Pro football Focus recently posted some eye-opening stats that illustrate how little the Saints have been able to stretch the field this season. Both Teddy Bridgewater and Drew Brees sit at the bottom of the league with regard to their average depth of target (6.2 yards). Brees is currently ranked 28th in air yards per target (5.3) while Bridgewater is ranked second to last in the same category (4.8).
Though Brees currently ranks first in completion percentage (74.3%) while Bridgewater ranks ninth (67.7%), it appears those accomplishments are partly due to the fact neither of the Saints’ signal callers have thrown the ball more than 10 yards downfield much this season.
Michael Thomas has been fabulous all season long with an unreal catch percentage rate of 83.5% along with 11.9 yards per reception; his longest reception was for 42 yards. Beyond Thomas, however, the other Saints receivers have not produced as consistently.
Of course you wouldn’t think it after watching him drop a crucial pass against the Falcons, but Tre’Quan Smith actually has a higher catch percentage rate (85.7%) and more yards per reception (14.7) than Thomas. In fact, Smith has caught six of his seven targeted passes. The problem with this is he’s only been available for three games, two of which were losses. His presence on the field hasn’t positively impacted the Saints’ record since their week one win against the Texans.
After Smith and Thomas, the receivers with the next highest catch rate percentages are both named Hill. Tight end, Josh Hill, has a 71.4% catch rate and has averaged 10.7 yards per reception. The third string quarterback, Taysom Hill, has actually served as one of the Saints’ best tight end options. The do it all gadget player out of BYU has a 75% catch rate and has averaged 11.1 yards per reception.
The Saints’ starting tight end, Jared Cook has averaged slightly more yards per reception (11.5) than Taysom Hill, but his catch rate is far more pedestrian (56.8%). Though Cook has blocked well, his offensive production simply hasn’t met the expectations the Saints had for him when they signed him away from the Raiders.
There is a player on the team who was supposed to fill the shoes of a traditional “deep threat,” but unfortunately Ted Ginn Jr. simply hasn’t done so on a consistent basis. Ginn had a 41 yard reception against the Texans and a 45 yard reception against the Bears, but neither of those ended in a touchdown.
As it has turned out, Ginn’s seven catches for 101 yards against the Texans was his best game of the season. It’s been downhill from there.
Besides the three catches he had for a paltry 19 yards against the Cowboys, Ginn hasn’t had more than two catches in a game since week one.
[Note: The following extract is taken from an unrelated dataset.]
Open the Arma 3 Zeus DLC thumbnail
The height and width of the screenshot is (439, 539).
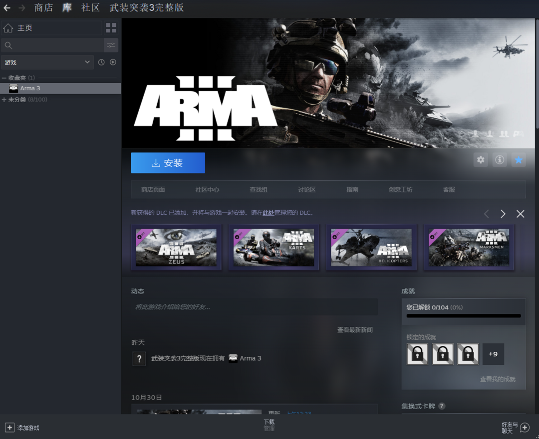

He hasn’t seen the end zone since Bridgewater completed a 33 yard touchdown to him against the Buccaneers a month ago.
Known for running the 40 yard dash in 4.28 seconds, Ginn is supposed to be the Saints’ best deep threat option. Instead, the 34 year old speedster has been MIA, just like he was at the “40 yards of Gold” 40 yard dash tournament that he suggested in the first place and then failed to attend.
Some Saints fans hoped their team would submit a waiver claim for former Patriots receiver Josh Gordon, but after doing their homework and entertaining the idea, the Saints decided not to. It wouldn’t have mattered anyway since the one team that did put in a waiver claim, the Seahawks, were two spots ahead of the Saints on the waiver wire.
It’s rare that a legitimate deep threat receiver would be available this far into a season, and Gordon was most likely the last and best option left on the market. Antonio Brown is off limits until he meets with the league, and if the Saints were hesitant to sign a pothead, they should be even more hesitant to sign a seemingly mentally ill locker room distraction. Michael Crabtree and Dez Bryant won’t stretch the field and both of their best days are already behind them.
So the Saints need to fill the void from within their own ranks. That’s going to be tough to do, but Ted Ginn Jr. and Tre’Quan Smith have the skill set to stretch the field. If Jared Cook can dominate the intermediate routes like Thomas has been doing all season, that would also open things up for the rest of the wide receivers.
They just need to start causing more separation from the defenders covering them. Why does Michael Thomas, who ran a slower 40 yard dash (4.57 sec) than both Ginn (4.28 sec) and Smith (4.49 sec), get better separation? He executes his routes better, and the other Saints receivers need to follow the example of their MVP caliber teammate in order to make the Saints offense more dynamic and complete.
The injury to Andrus Peat doesn’t help either, and now Brees might find himself enjoying even less time in the pocket to deliver downfield bombs. But, it’s going to be a really long second half of the season if the Saints don’t figure out how to add a deep threat dimension to their offense immediately.